Never, never has our land been dead inanimate matter, but always the living divine mother to all her children-the lowliest and the greatest.

Swami Vivekananda, when about to leave England for Bharat, was asked what he thought of his motherland after having visited the luxuriant countries of the West like America and England. He said, "Bharat, I loved before. But now every particle of dust in Bharat is extremely holy. It has become a place of pilgrimage for me."

There is one more touching instance of Swamiji when he returned to our motherland after his triumphant tour of the West. A vast assembly of our countrymen eagerly awaited to offer a hero’s welcome to him.

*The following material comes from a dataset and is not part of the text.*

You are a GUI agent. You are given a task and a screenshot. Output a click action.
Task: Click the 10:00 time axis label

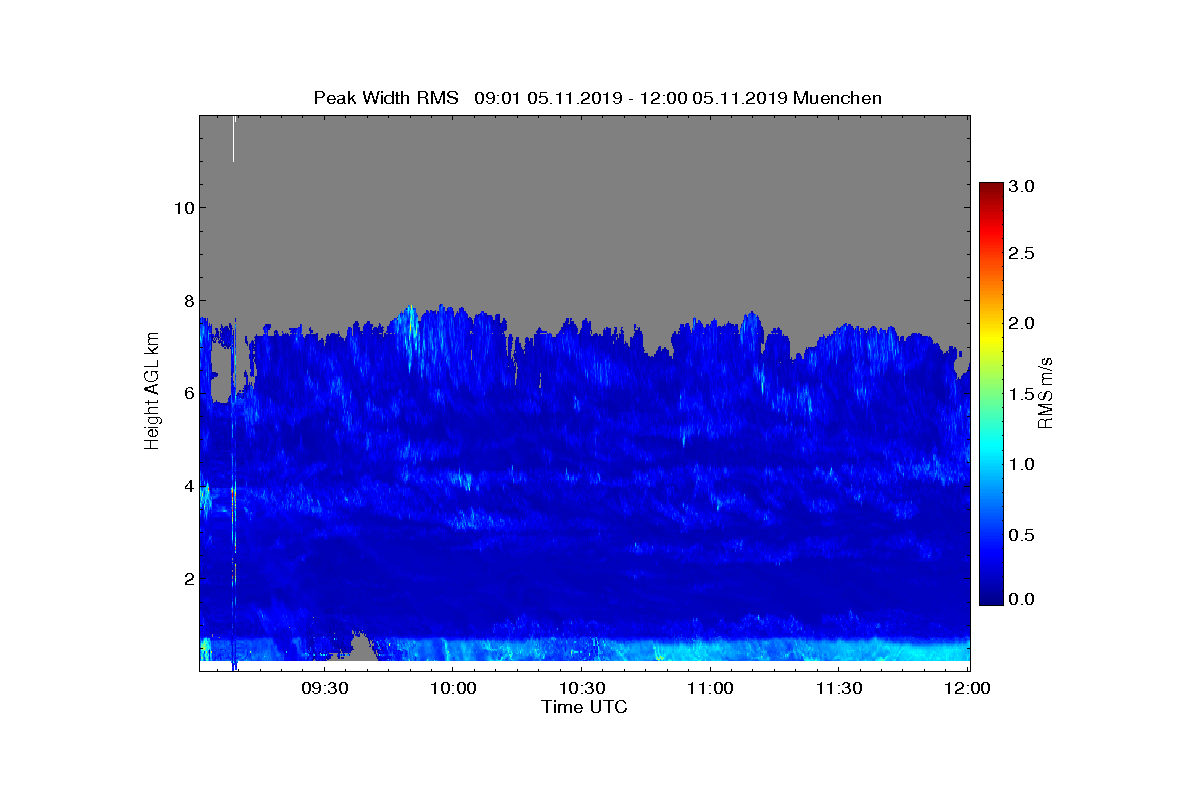click(x=452, y=688)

When the Swamiji alighted from the ship and stepped on the Southern shores, a thunderous ovation greeted him. However, the people were amazed to see Swamiji prostrating on the ground and showering his body with the dust of the soil. To the surprised query of some one, Swamiji explained: "My body has been so long in the materialistic countries of the West and hence has become contaminated. I am therefore purifying myself with the dust of this holy soil."

And his guru Sri Ramakrishna Paramahamsa once severely admonished a person who was going to Ganga to wash himself after answering nature’s call. He said, "How unbecoming of you to pollute the divine waters of Ganga-Gangavari brahmavari-with your dirt!"

Such has been the living realisation of the glorious motherhood of our land inculcated by her great sons, which has permeated into all strata of our people.

She has been, in fact, the central theme of our national life all through. She has nourished us as the mother with her soil, air and water and all the various necessary objects for our sustenance and happiness. Like a father she has arranged protection to us through impregnable Himalayas in the north, and mountain ranges like Aravali, Vindhya and Sahyadri interspersed all over the country that afforded our freedom-fighters protection and shelter in the past. And she has acted as our spiritual preceptor too in her capacity as Dharmabhoomi and Mokshabhoomi.

Verily, our motherland has been a mother, a father and a teacher-mata, pita and guru – all rolled in to one.